Sunday, September 05, 2010
Road Marker
This week JP and I unearthed, at David's recommendation, the long-forgotten time-capsule/collage/bumpy-road love story that is 'Two For The Road.' This 1967 outing paired Albert Finney and Audrey Hepburn as passionate but combative lovers, largely due to his egotism and limitations, against a cornucopia of mostly French countryside scenery. The film's narrative is told out of sequence, shifting back and forth through time using common threads connecting scenes. This allows us to slowly piece together the emotional puzzle of this relationship.
I'm not sure why this film isn't a well-known classic. It takes a mature, un-romantic view of relationships, with serious issues and even extra-marital affairs. This project wouldn't have seen the light of day even five years earlier, and is a road marker of changing times and mores. It shows the final erosion collapse of the US Motion Picture Production Code that, from 1930 until the late 1960s, banned sexuality on screen, basically sacrificing honesty for wholesomeness.

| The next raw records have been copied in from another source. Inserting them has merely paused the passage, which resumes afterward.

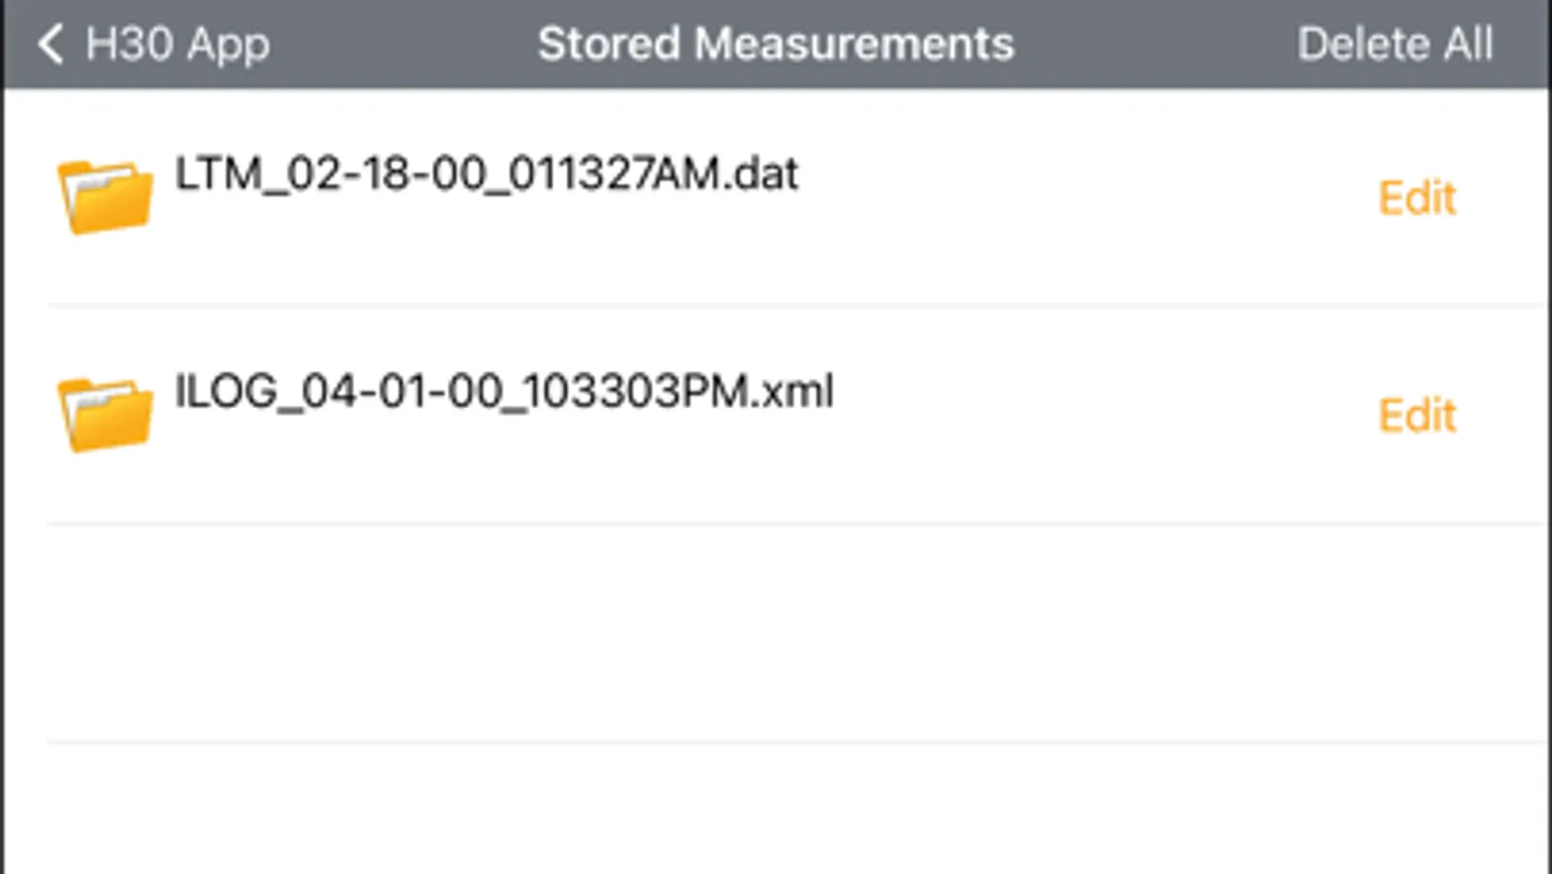Click the Stored Measurements title
Screen dimensions: 1552x874
click(x=776, y=44)
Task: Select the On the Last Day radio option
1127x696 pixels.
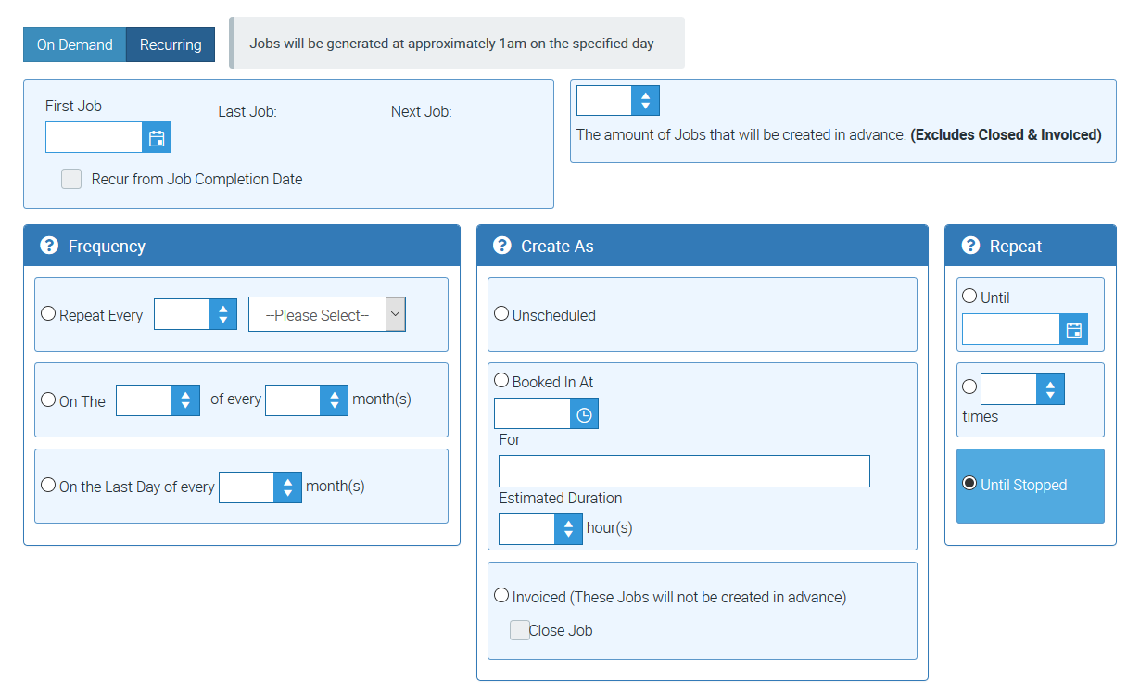Action: [48, 486]
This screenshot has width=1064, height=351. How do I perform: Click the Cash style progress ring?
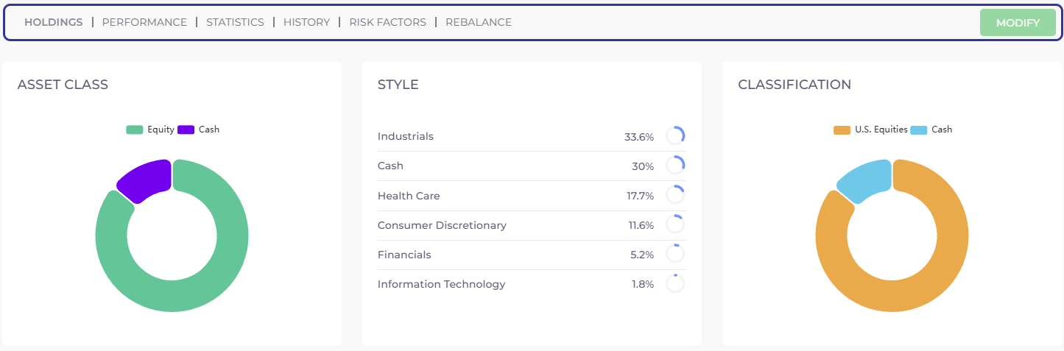pyautogui.click(x=675, y=166)
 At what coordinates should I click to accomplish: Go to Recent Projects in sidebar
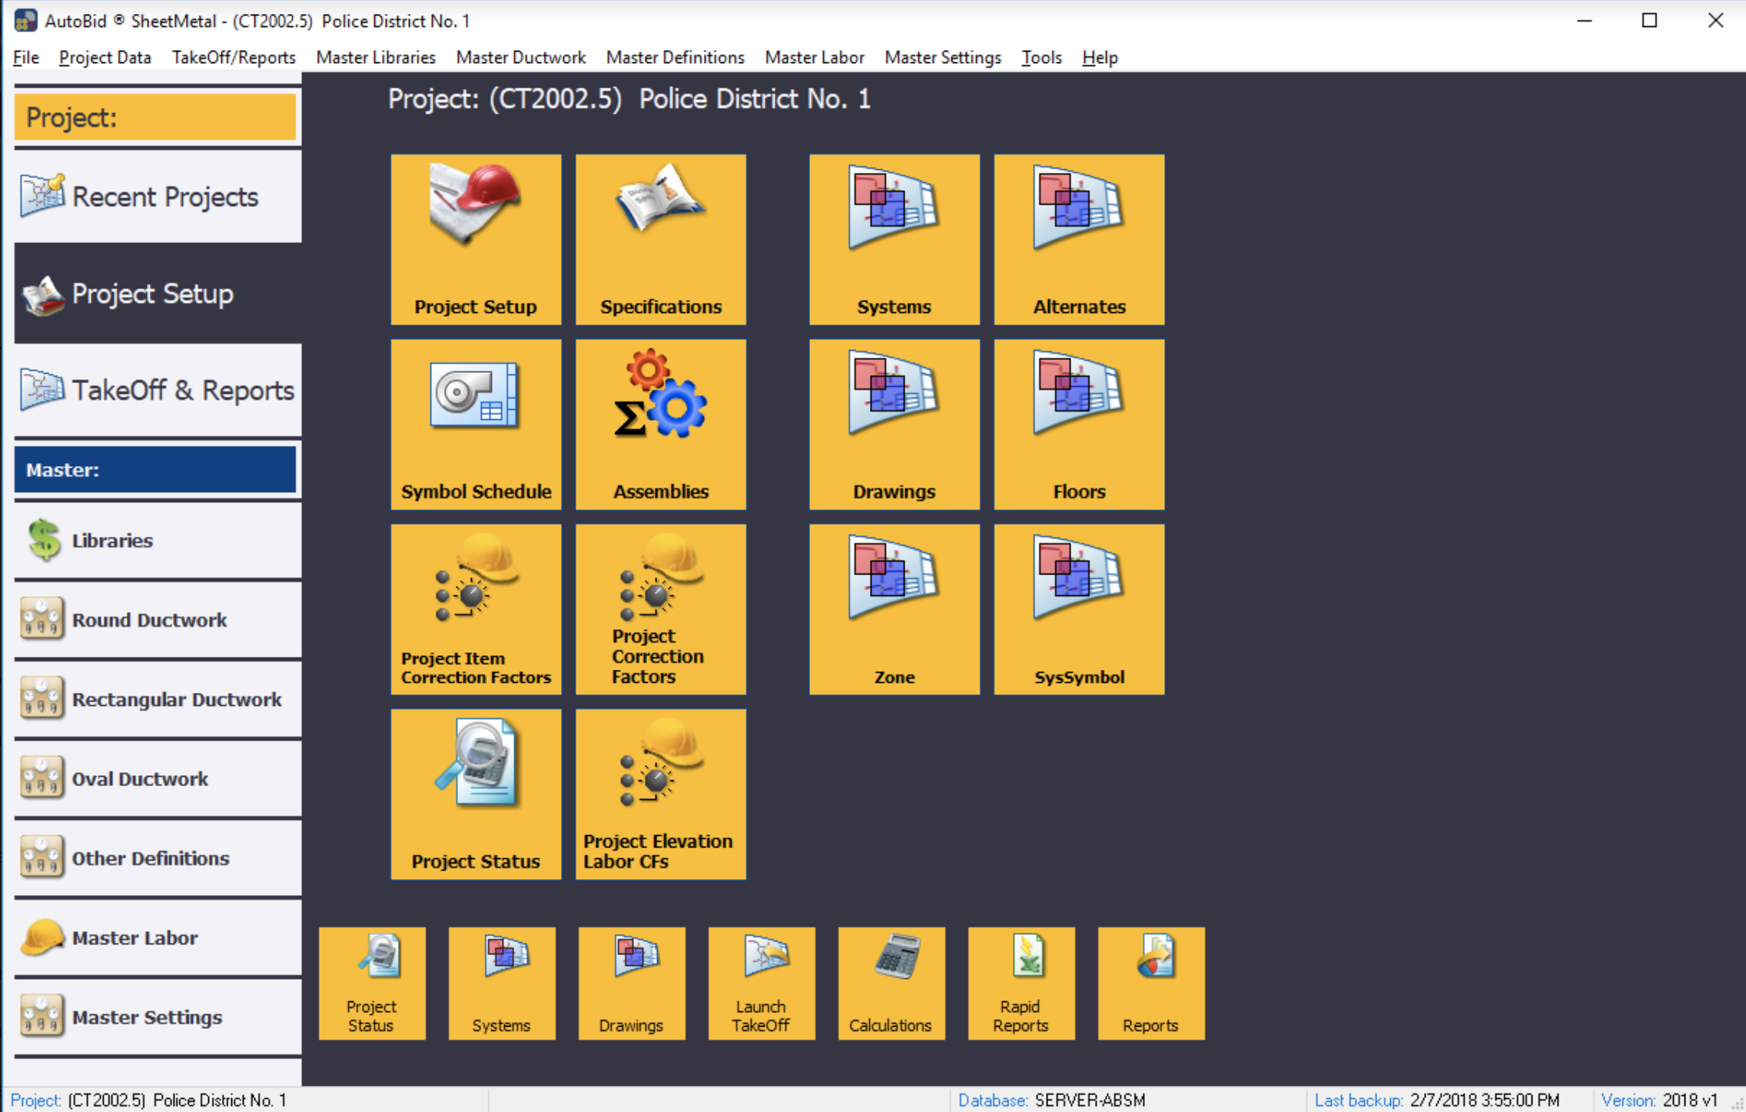[158, 197]
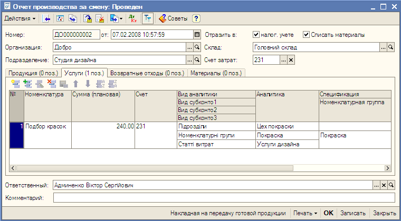
Task: Open the calendar picker next to date
Action: [x=197, y=35]
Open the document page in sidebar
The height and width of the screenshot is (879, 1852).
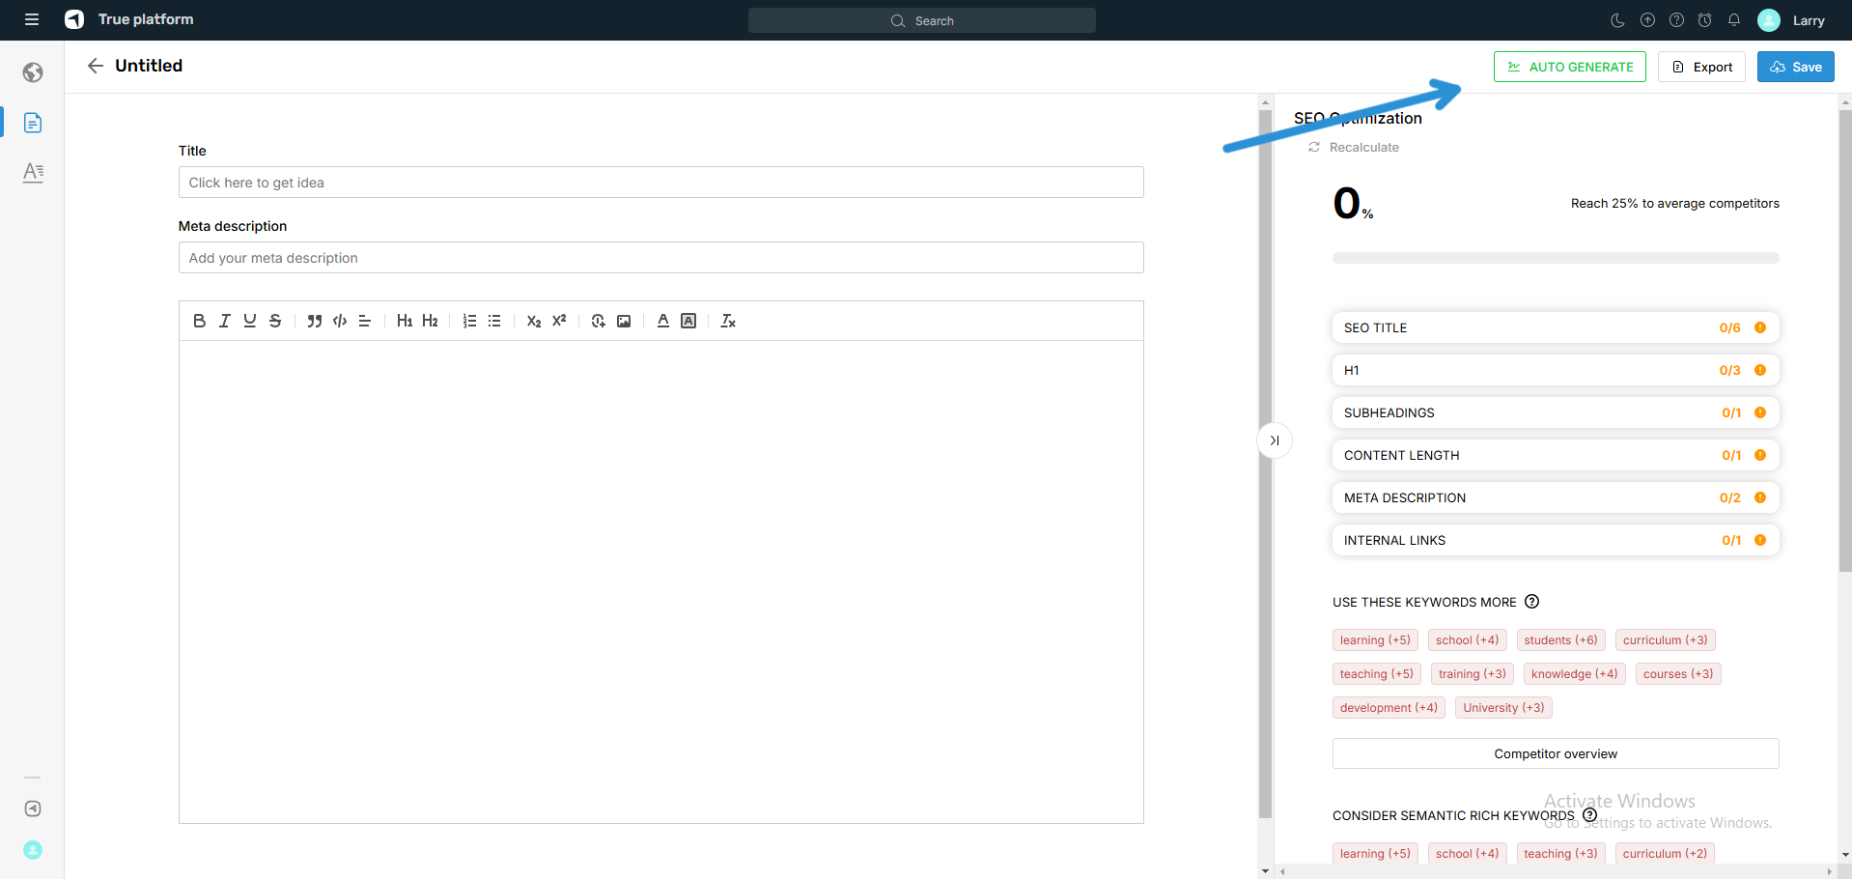pyautogui.click(x=33, y=123)
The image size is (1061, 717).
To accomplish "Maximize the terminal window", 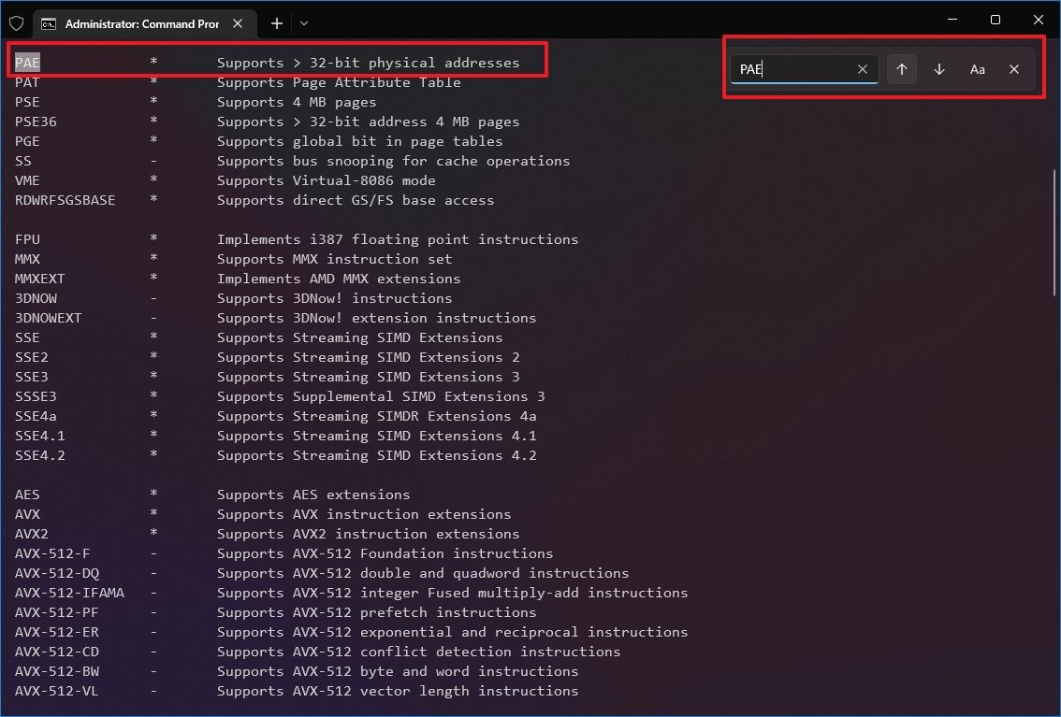I will 995,19.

Indeed, this is arguably Audrey Hepburn's first film as a sexual being, since most of her career was in the 'code era,' and because she was typecast as a naive waif. Even her iconic turn as party girl Holly Golightly in 'Breakfast at Tiffany's' is oddly sexless for a character that was a prostitute in the original source material. (To be fair, the same could be said of Giuletta Masina in 'Nights of Cabiria' and of Shirley MacLaine in its US version, 'Sweet Charity'.)